Ces prestations sociales sont comptabilisées en amont du champ de la redistribution retenu dans le modèle Ines, elles sont considérées comme des revenus primaires, avant redistribution.
En conséquence, les prélèvements affectés au financement de ces prestations ne sont pas non plus inclus dans le bilan redistributif, même si ces prélèvements ne pèsent de fait pas uniformément sur tous les revenus et ne sont donc pas neutres en matière de redistribution.
Les pensions de retraite, les allocations chômage et les indemnités journalières de sécurité sociale ne sont pas simulées dans le modèle Ines et sont ainsi considérées comme des revenus primaires avant redistribution.
12.3 Les transferts en nature
Les ménages bénéficient en outre d’un certain nombre de services rendus par les administrations publiques (les transferts en nature et les dépenses collectives) qui contribuent à l’amélioration « indirecte » de leur niveau de vie.
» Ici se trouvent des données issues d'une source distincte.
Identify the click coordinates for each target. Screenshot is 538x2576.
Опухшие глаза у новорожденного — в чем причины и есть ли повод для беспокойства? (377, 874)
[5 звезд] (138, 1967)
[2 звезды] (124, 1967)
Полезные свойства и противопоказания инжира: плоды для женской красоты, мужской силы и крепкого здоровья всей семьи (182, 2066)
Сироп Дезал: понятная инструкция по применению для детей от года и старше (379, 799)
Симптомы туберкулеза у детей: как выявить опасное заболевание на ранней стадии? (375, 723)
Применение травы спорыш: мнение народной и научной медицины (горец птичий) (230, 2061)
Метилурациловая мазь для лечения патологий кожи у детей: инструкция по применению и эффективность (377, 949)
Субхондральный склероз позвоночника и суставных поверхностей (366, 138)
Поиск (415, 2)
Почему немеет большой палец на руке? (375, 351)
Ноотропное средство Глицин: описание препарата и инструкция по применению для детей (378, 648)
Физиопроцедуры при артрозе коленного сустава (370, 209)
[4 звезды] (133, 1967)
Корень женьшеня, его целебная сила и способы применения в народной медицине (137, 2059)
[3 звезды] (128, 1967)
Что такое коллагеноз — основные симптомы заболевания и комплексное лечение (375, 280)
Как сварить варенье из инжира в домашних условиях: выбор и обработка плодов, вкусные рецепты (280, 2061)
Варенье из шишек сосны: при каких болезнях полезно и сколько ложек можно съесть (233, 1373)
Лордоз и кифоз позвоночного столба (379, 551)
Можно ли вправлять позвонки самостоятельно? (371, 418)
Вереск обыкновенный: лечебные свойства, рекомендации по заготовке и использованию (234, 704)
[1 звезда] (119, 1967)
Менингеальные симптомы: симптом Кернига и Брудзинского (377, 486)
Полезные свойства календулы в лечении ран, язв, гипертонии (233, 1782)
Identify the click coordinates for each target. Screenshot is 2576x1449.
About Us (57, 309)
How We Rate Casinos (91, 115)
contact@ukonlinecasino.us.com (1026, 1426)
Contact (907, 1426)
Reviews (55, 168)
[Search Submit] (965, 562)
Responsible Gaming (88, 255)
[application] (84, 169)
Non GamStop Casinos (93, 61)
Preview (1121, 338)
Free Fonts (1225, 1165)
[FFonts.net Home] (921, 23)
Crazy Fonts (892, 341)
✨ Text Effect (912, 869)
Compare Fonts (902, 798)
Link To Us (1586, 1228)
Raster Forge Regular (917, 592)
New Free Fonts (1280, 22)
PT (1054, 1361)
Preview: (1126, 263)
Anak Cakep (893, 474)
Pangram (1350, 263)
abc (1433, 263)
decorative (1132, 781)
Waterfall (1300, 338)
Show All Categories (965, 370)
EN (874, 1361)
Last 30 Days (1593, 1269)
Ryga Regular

Ce sont des services fournis gratuitement ou à un prix très inférieur à celui du marché aux personnes. Ils contribuent à modifier les inégalités de richesse en évitant aux personnes d’acheter le service au prix du marché. Les administrations publiques fournissent de nombreux services, qu’ils soient collectifs (justice, sécurité) ou individualisables : les deux principaux services en nature individualisables sont l’éducation et la santé.
Pour plus de détails, voir notamment l’espace des comptes nationaux augmentés de l’Insee.
12.4 Lien entre fiscalité et redistribution : la notion de progressivité
Un impôt est dit progressif si son taux “augmente par tranche au fur et à mesure que la valeur de la base d’imposition augmente” (source : vie-publique). Un impôt peut également être proportionnel si son taux “reste le même quelle que soit la valeur de la base d’imposition”. Enfin, bien que ces deux caractéristiques soient exclusives, un impôt peut n’être ni progressif, ni proportionnel.
La progressivité d’un impôt n’assure pas en soi une forte redistributivité. Ainsi, la progressivité est une condition nécessaire, mais non suffisante, de la redistribution. L’évolution de la progressivité de l’ensemble des prélèvements dépend à la fois de l’évolution de leur poids en termes de masse financière rapportée au PIB, mais aussi de l’évolution de la progressivité de chacun d’eux.
En outre, la redistributivité d’un système sociofiscal s’apprécie autant par les prestations sociales que par les prélèvements obligatoires.
Le barème d’une prestation ou d’un impôt ne saurait être l’unique critère d’appréciation de sa redistributivité, qui est également très dépendante de la distribution des revenus à laquelle ils s’appliquent et des montants en jeu. Un impôt dont le barème est très progressif peut avoir des propriétés redistributives limitées. C’est le cas, par exemple, si le barème est proportionnel dans la majeure partie de la distribution des revenus puis très progressif à partir d’un certain niveau de revenu qui ne concernerait qu’une très faible part de la population. De même, un impôt très progressif mais d’importance financière faible n’aura que peu d’effets redistributifs.
12.5 La taxation indirecte
Les ménages acquittent par ailleurs des impôts indirects sur leurs dépenses de consommation (TVA et TIPP par exemple) et d’investissement (taxes sur les transactions immobilières ou les gros travaux par exemple) non simulés dans le tronc standard du modèle Ines. Un module a été développé ad hoc afin de simuler la taxation indirecte prélevée sur la consommation, module de taxation indirecte.